Ostend is a cosmopolitan city that offers you many advantages and a rich historical past, among which a seaport, a marina, an airport, a casino kursaal, different commercial centres, ...  The following places are surely worth a visit: the thematic park Earth Explorer, the three master Mercator, the Fort Napoleon, the domain Raversyde, the Amandine, the museum of fine arts, the historical museum 'De Ploate' and the provincial museum of modern art. Ostend is situated at about 30 km from Bruges and is easy to reach by car or by train.

De Haan still offers you the old-fashioned holiday feeling by its numerous villas in Belle Epoque style. Many of those villas and hotels are painted in pastel colors. Small paths are winding through the green offering you nothing but calm and silence. This seaside resort is famous, not only by its building style but also by the fact that you'll find no high buildings. De Haan is situated at about 20 km from Bruges and can easily be reached by car. Public transport is a bit more difficult though the coastal tram, which links the different seaside resorts, is quite an improvement.


Ghent is the fourth largest city of Belgium with around 250.000 inhabitants. It is not as large as Antwerp but much larger than Bruges.

Ghent is situated at the crossing of highways E17 and E40 and about half an hour's drive from Bruges. Trains between Ghent and Bruges go every half hour and it takes about 25 minutes to get there. It is no coincidence that Ghent, capital of Eastern Flanders, got so many beautiful names: historical heart of Flanders, city of all times, ... The city unites a great past with a lively present. It is being visited every day by lots of tourists and the inhabitants are called 'stroppendragers'.

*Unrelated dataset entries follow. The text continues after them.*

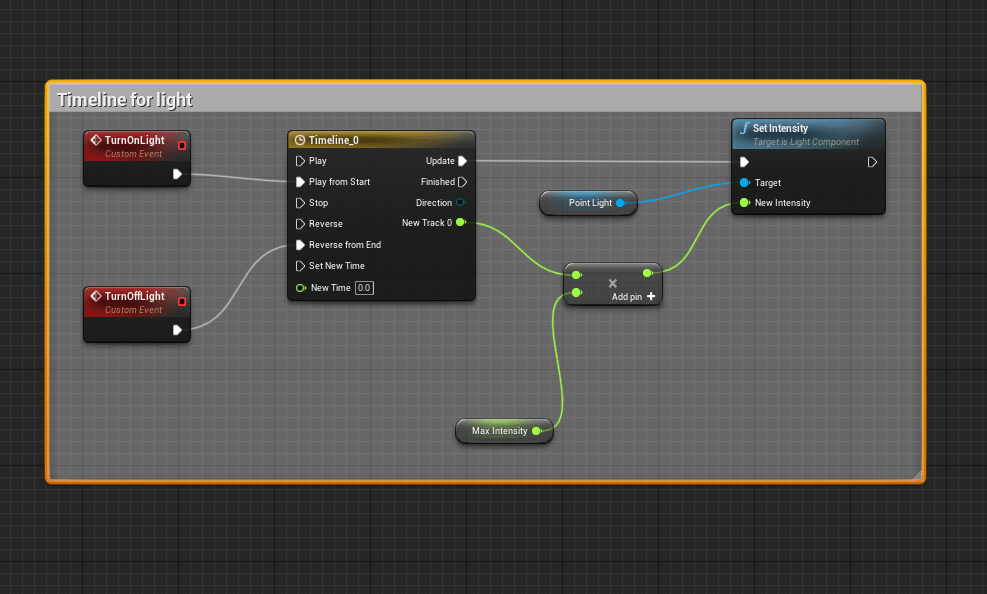987x594 pixels.
Task: Click the New Time value field
Action: [x=365, y=288]
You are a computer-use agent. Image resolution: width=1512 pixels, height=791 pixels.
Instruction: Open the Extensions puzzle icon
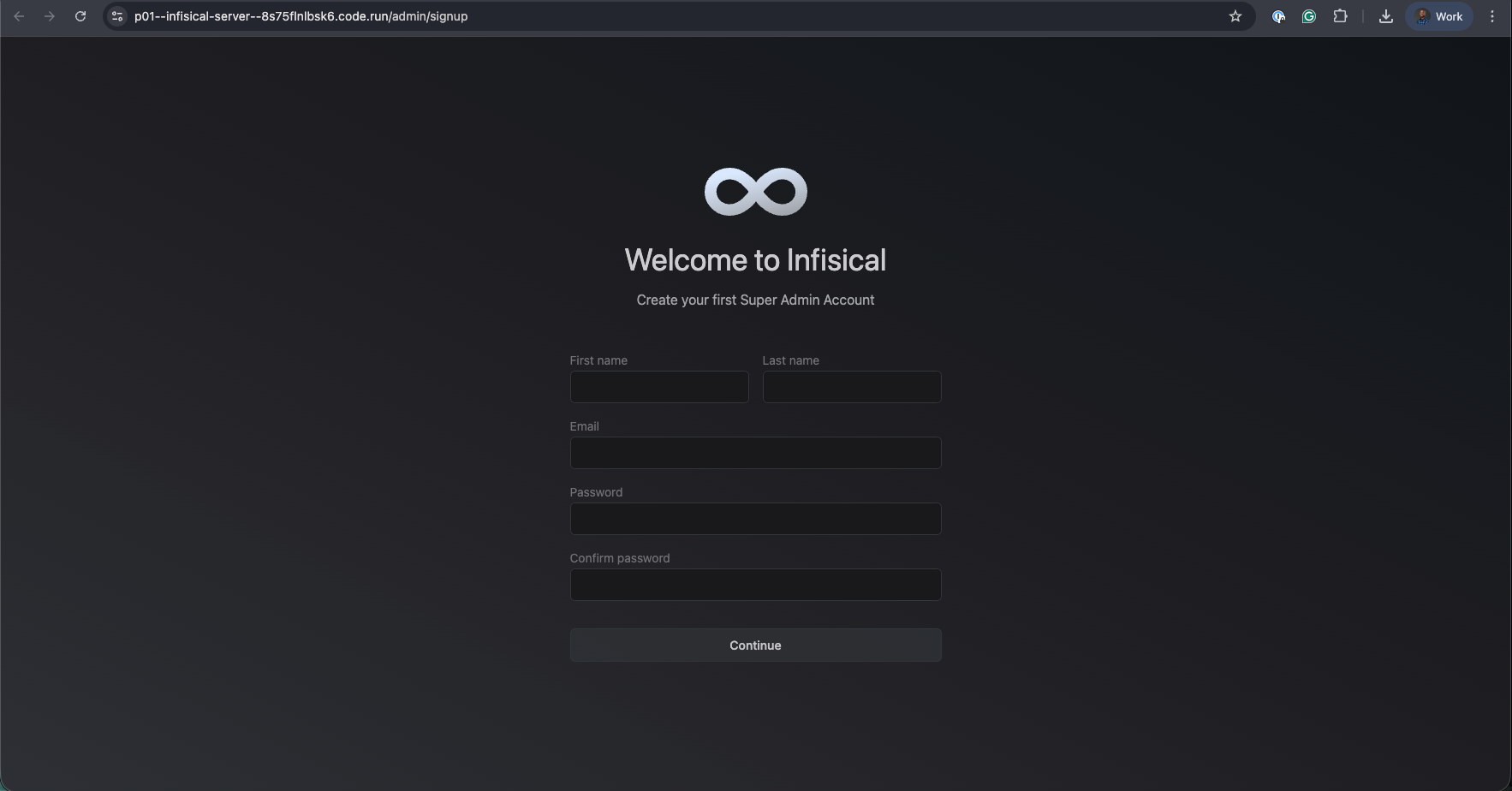[1340, 16]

The historical heart of Ghent includes many places of interest. From the Sint-Michielsbrug (bridge) you have a magnificent view of its skyline with the three towers of the Sint-Niklaaskerk (church), the Belfort (Belfry) and the Sint-Baafskathedraal (cathedral) where you can admire the word famous 'Lam Gods' by the Brothers van Eyck. The old port at the Graslei and Korenlei is only one example of what this city has to offer. Not so far from there you'll find the Gravensteen, a medieval castle of the counts of Flanders. Ghent has something for everyone: different musea, abbeys, churches and historical buildings, shops, restaurants and a sparkling nighlife.


Being the 3rd city of Flanders in the 13th century (after Gent and Brugge), Ieper played an important role in the County of Flanders.The cloth industry turned it into a flourishing city around 1250. Ieper cloth and textiles were sold up to the annual fair of Novgorod (South of Saint-Petersburg). During all World War One, the city was surrounded by German troups; British soldiers called this the 'Ypres Salient'. The Germans did not succeed in conquering the city in spite of a few great battles, costing the lives of 500.000 soldiers. The city was reduced to a heap of rubble. After the war some people expressed the idea not to rebuild but to leave it as a macabre memorial. Yet the city was restored into its prewar condition, mostly with German funds, enforced as a part of the 'Wiedergutmachung'. The reconstruction took over forty years. For many people, among which the British, Ieper is the centre of all commemoration of the First World War. The fields around the city are powdered with more than 170 graveyards, all of them very well kept. The Germans were the first to use toxic gas (mustard gas), which was called Yperite after the war.

Every evening at 8 pm, under the arches of the Menenpoort (Menin Gate), the 'Last Post' has been sounded since 1928, in commemoration of the hundreds of thousands of soldiers perished in the First World War. Ieper is situated at 70 km from Bruges."